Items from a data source
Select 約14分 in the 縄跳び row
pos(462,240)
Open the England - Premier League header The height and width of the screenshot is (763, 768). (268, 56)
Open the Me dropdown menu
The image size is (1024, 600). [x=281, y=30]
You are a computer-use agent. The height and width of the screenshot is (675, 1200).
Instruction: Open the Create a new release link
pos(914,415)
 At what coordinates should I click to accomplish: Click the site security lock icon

WORK REQUEST:
The records are to be repeated in full, exactly as they stand.

SOLUTION BELOW:
Select 約14分 in the 縄跳び row
pos(462,240)
Open the England - Premier League header The height and width of the screenshot is (763, 768). (268, 56)
Open the Me dropdown menu
The image size is (1024, 600). [x=281, y=30]
You are a computer-use agent. The height and width of the screenshot is (675, 1200).
Instruction: Open the Create a new release link
pos(914,415)
 At what coordinates should I click to accomplish: Click the site security lock icon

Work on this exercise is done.